Je bekijkt een artikel van Unravel
partner

Negatieve emotie in reclame – Vergissing of meesterzet?

Negatieve emotie in communicatie is als vuur: nuttig, maar je kunt je er lelijk aan branden. In de praktijk werkt het vaker tegen de reclame-effectiviteit dan ervoor.

9 juni 2022, 10:37 2400 x gelezen

In dit blog gebruiken we data uit neuromarketing onderzoek om te kijken hoe het brein werkelijk op deze uitingen reageert.

Negatieve emotie in commercials van Vivera, Aldi en Hornbach

Reclamemakers lijken dit jaar een nieuwe techniek in te zetten in de strijd om aandacht; negatieve emotie. Zo kwam ik in slechts één reclameblok de volgende situaties tegen. Om te beginnen de nieuwe commercial van Vivera.

Een gezin schuift aan voor het avondeten. Er staat vegetarische schnitzel op het menu. De vader neemt voorzichtig een eerste hapje en trekt een gezicht vol walging. Na een tik van zijn dochter geeft hij gelukkig toe maar een grapje te maken: de vegaschnitzel smaakt ‘m best goed. Daarna volgt Aldi.

We zien een man woedend wegbenen van zijn ex-geliefde, die het einde van hun relatie bezegeld met de woorden “rot dan maar lekker op joh”. Wat volgt is 35 seconden tranen, schelden en close-ups van comfort foods. Mede mogelijk gemaakt door Aldi.

Tenslotte trakteert Hornbach ons op een nachtmerrie voor iedereen die wel eens een klusje in huis heeft gedaan. We zien een opeenvolging van klusfrustraties zoals een scheef geplakt beedkamertegeltje, een gloednieuwe vloer waarvan één plank maar onophoudelijk blijft kraken, en een nauwkeurig afgetekend boorgat waar vervolgens pontificaal naast wordt geboord. De klussers schreeuwen het letterlijk uit van woede.

Stuk voor stuk voorbeelden van negatieve emotie in reclame. En we zien het steeds vaker.
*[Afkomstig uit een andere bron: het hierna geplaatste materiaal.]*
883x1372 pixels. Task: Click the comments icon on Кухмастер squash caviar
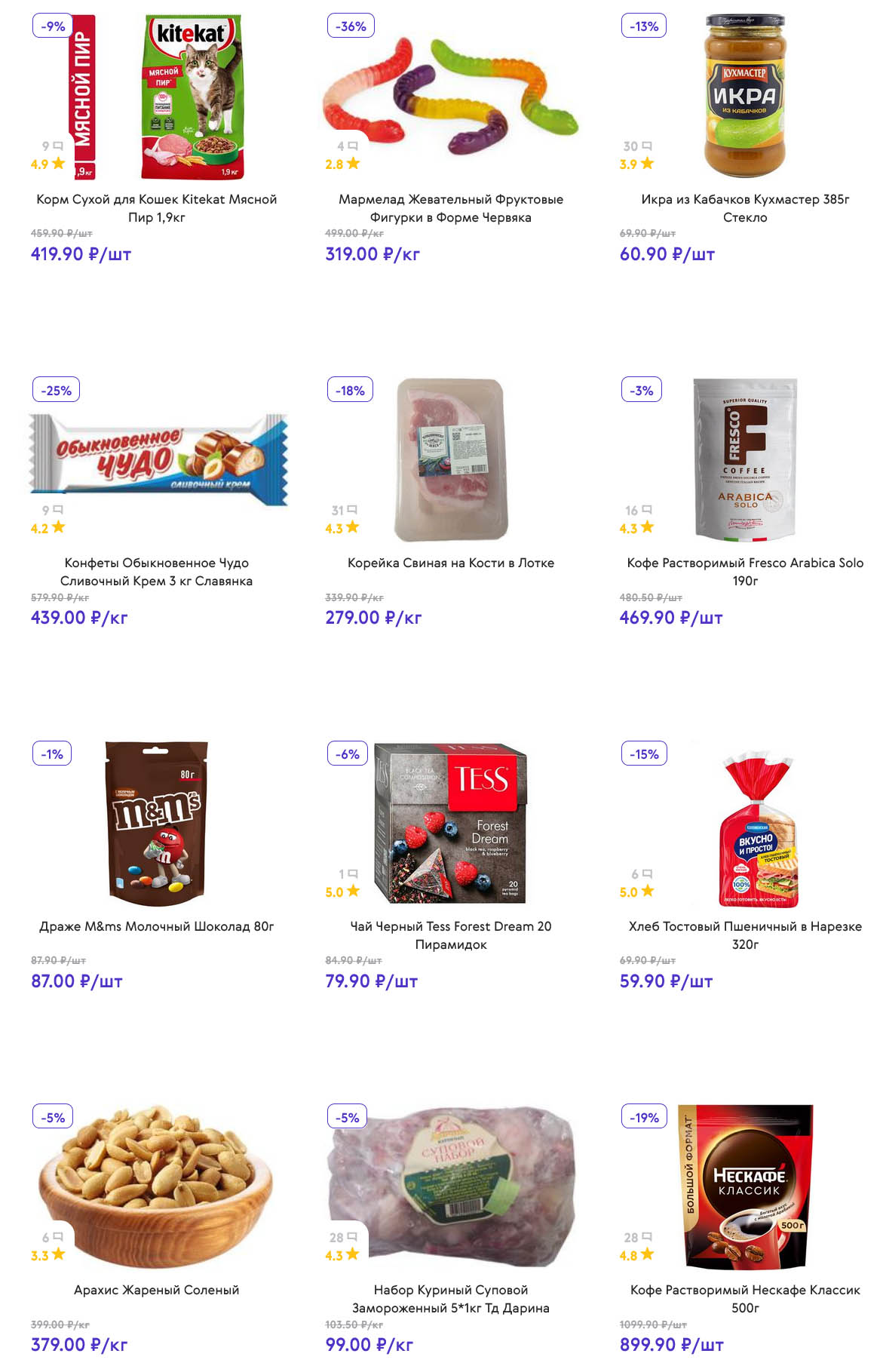647,146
Dat dit niet alleen door mij werd opgemerkt, blijkt wel uit het aantal mailtjes dat ik de afgelopen maanden ontving met de vraag of er een neurowetenschappelijk antwoord is op de vraag of dat voor de effectiviteit nou wel zo verstandig is, die negatieve emotie in marketing.

Dat positieve emotie verkoopt zal weinig marketeers verrassen. Maar wanneer we kijken naar hoe het brein reageert op reclames als deze, dan is het onverstandig om te veronderstellen dat elk pijnprikkeltje moet worden uitgebannen. Negatieve emotie in communicatie is als vuur: nuttig, maar je kunt je er lelijk aan branden.
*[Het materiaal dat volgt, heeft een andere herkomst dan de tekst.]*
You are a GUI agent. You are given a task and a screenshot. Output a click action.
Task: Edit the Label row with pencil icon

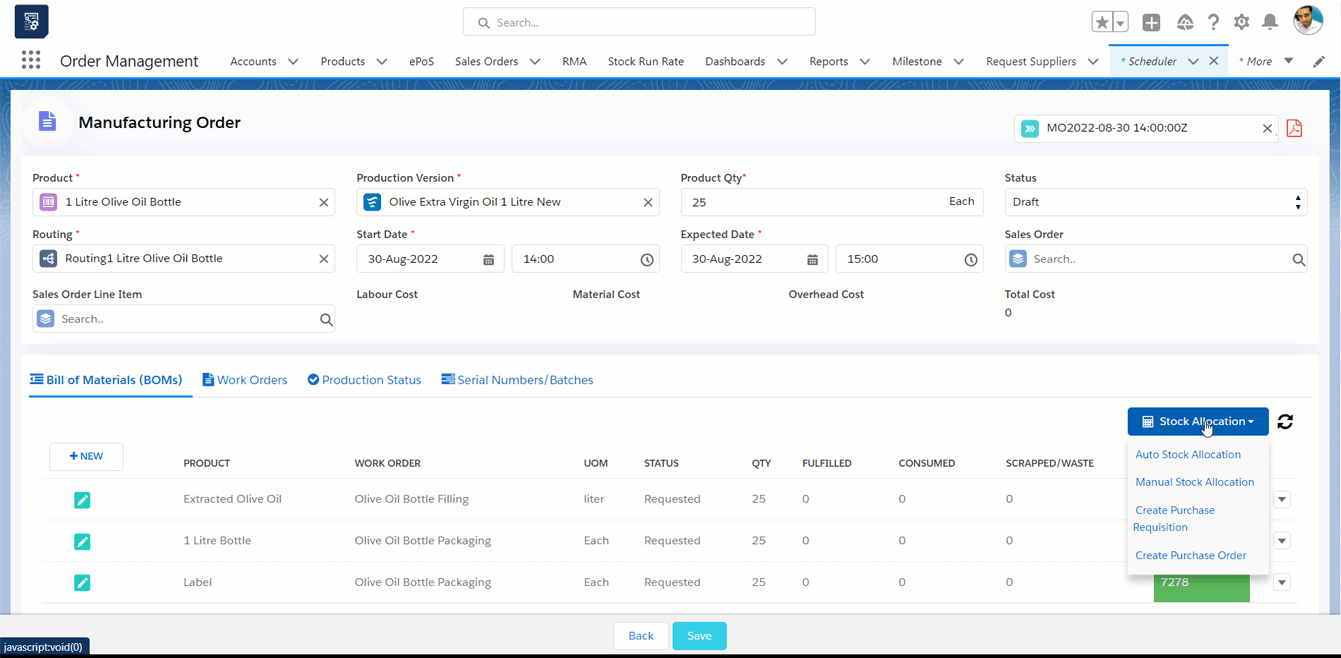[82, 583]
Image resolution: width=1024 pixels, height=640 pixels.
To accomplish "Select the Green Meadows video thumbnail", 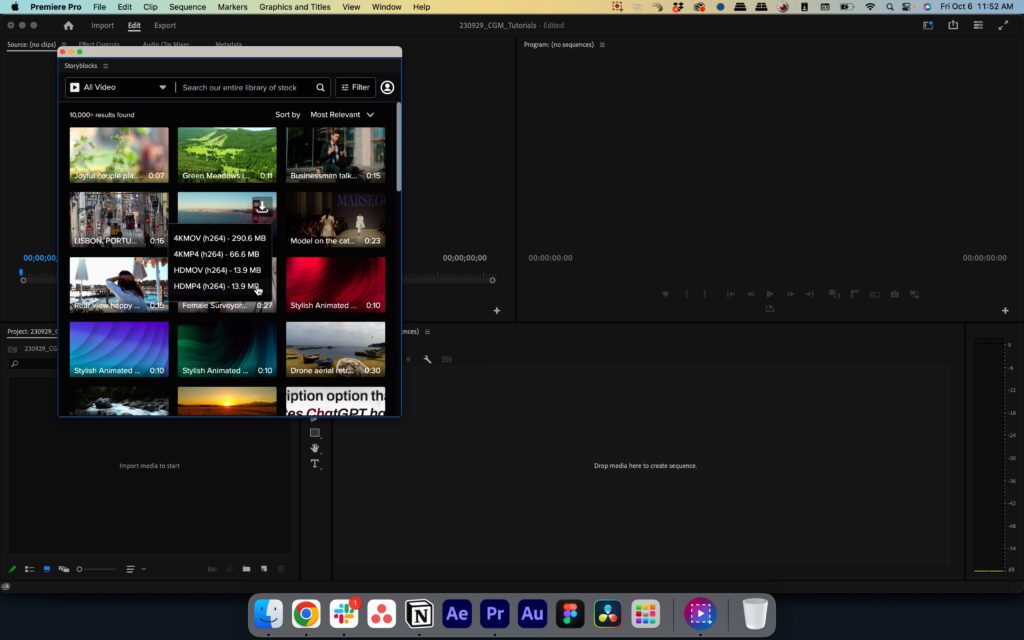I will pos(226,154).
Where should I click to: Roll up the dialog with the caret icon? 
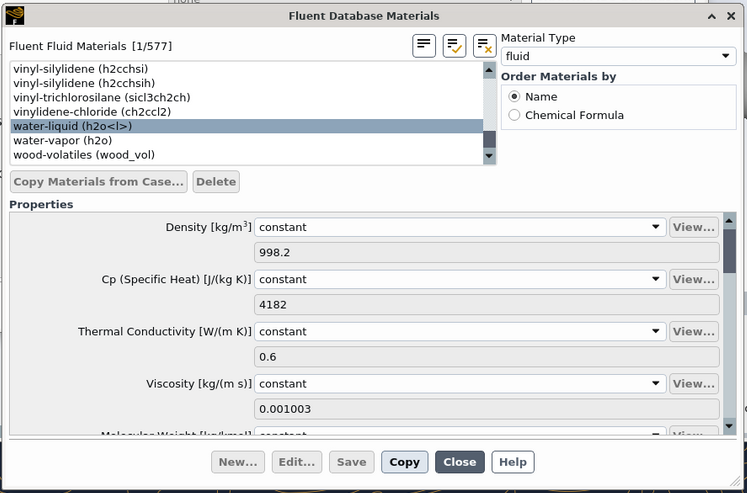(711, 16)
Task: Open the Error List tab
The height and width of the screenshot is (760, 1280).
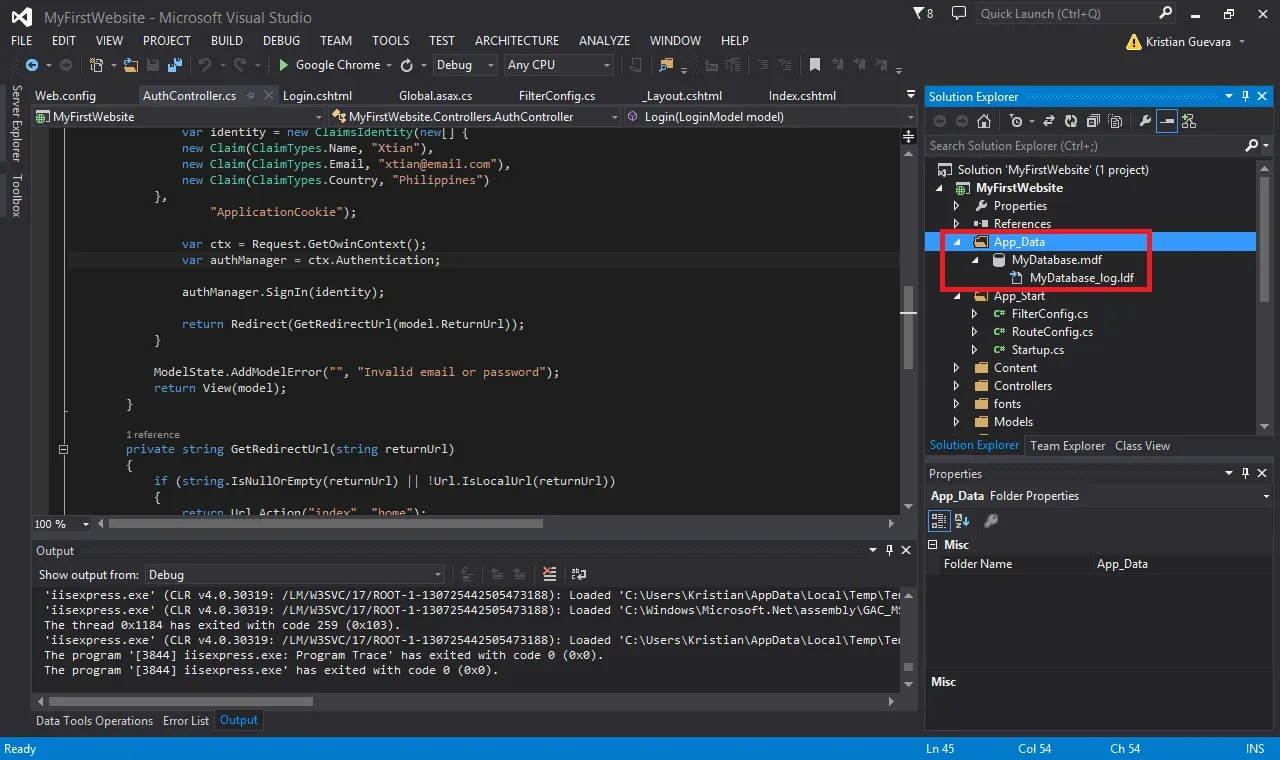Action: point(186,720)
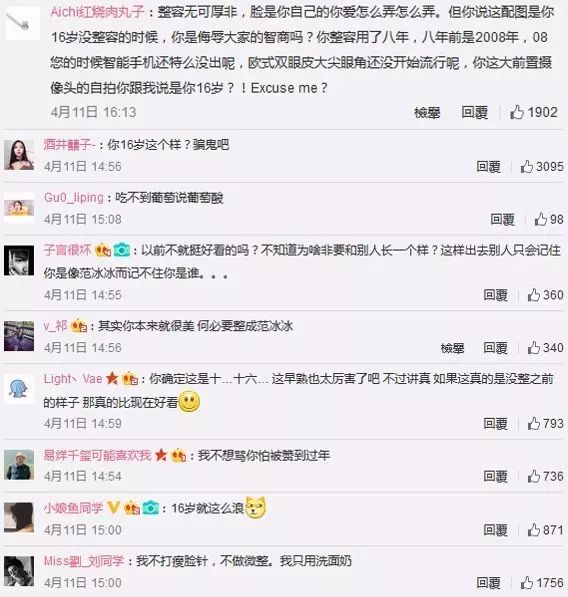The height and width of the screenshot is (597, 568).
Task: Click 檢舉 on v_祁's comment
Action: [452, 348]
In de praktijk werkt het vaker tegen de reclame-effectiviteit dan ervoor. In dit blog gebruiken we data uit neuromarketing onderzoek om te kijken hoe het brein werkelijk op deze uitingen reageert.
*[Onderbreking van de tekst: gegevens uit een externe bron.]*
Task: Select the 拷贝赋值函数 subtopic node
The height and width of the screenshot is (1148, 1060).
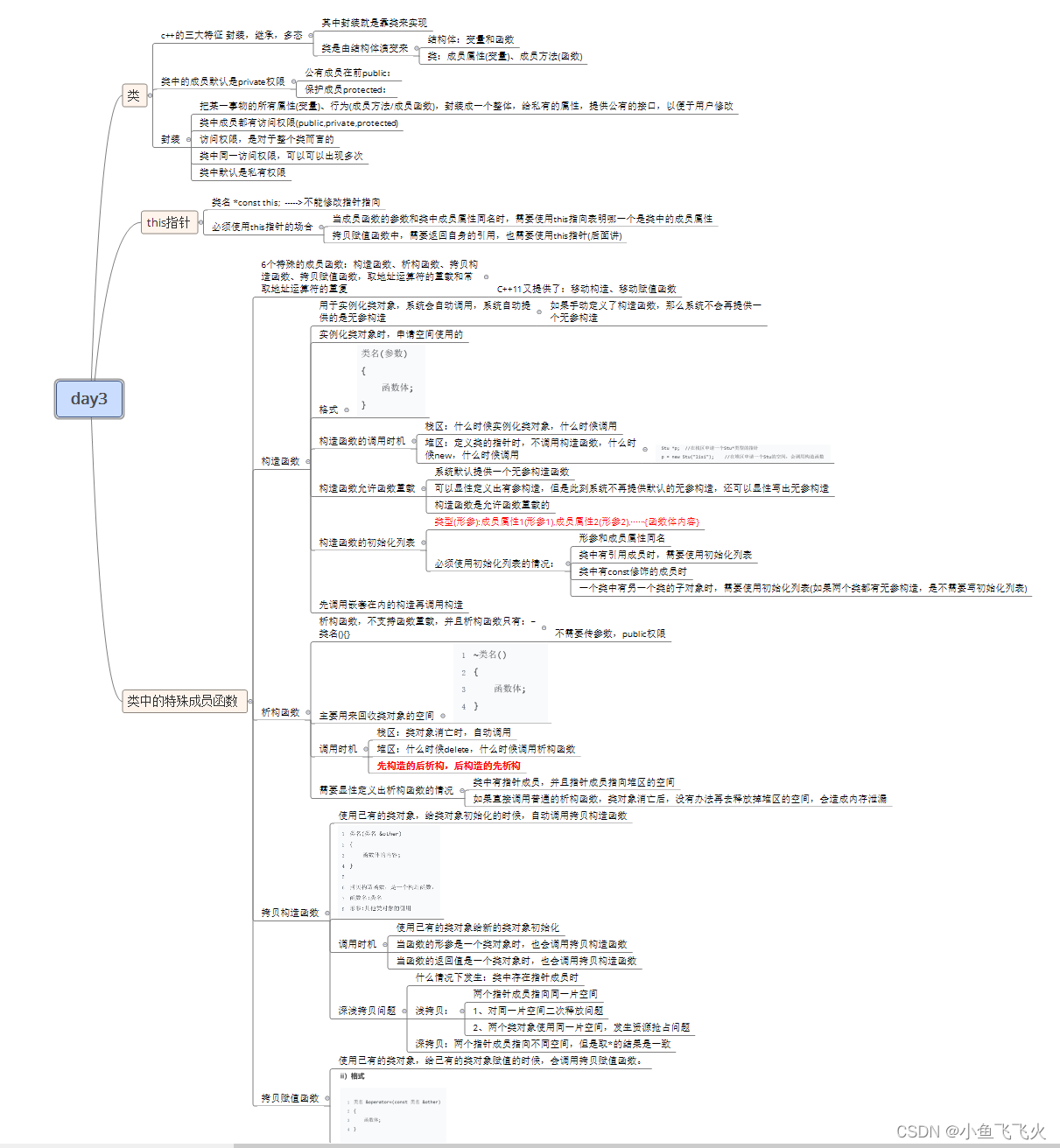Action: click(x=291, y=1096)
Negatieve emoties: Pijnlijk aanstekelijk, maar goed voor aandacht

Unravel Research heeft inmiddels meer dan 700 commercials onderzocht met EEG. Bij deze onderzoeksmethodiek wordt de neurale respons op reclame-uitingen gemeten middels electroden op het hoofd. Bij reclame-onderzoek gebruiken we de breindata om twee fundamentele metrics uit te rekenen: verlangen (positieve emotie) en aandacht. Deze metrics zijn U-vormig met elkaar verbonden: aandacht neemt in de regel toe bij uitgesproken positieve momenten, maar ook bij uitgesproken negatieve momenten.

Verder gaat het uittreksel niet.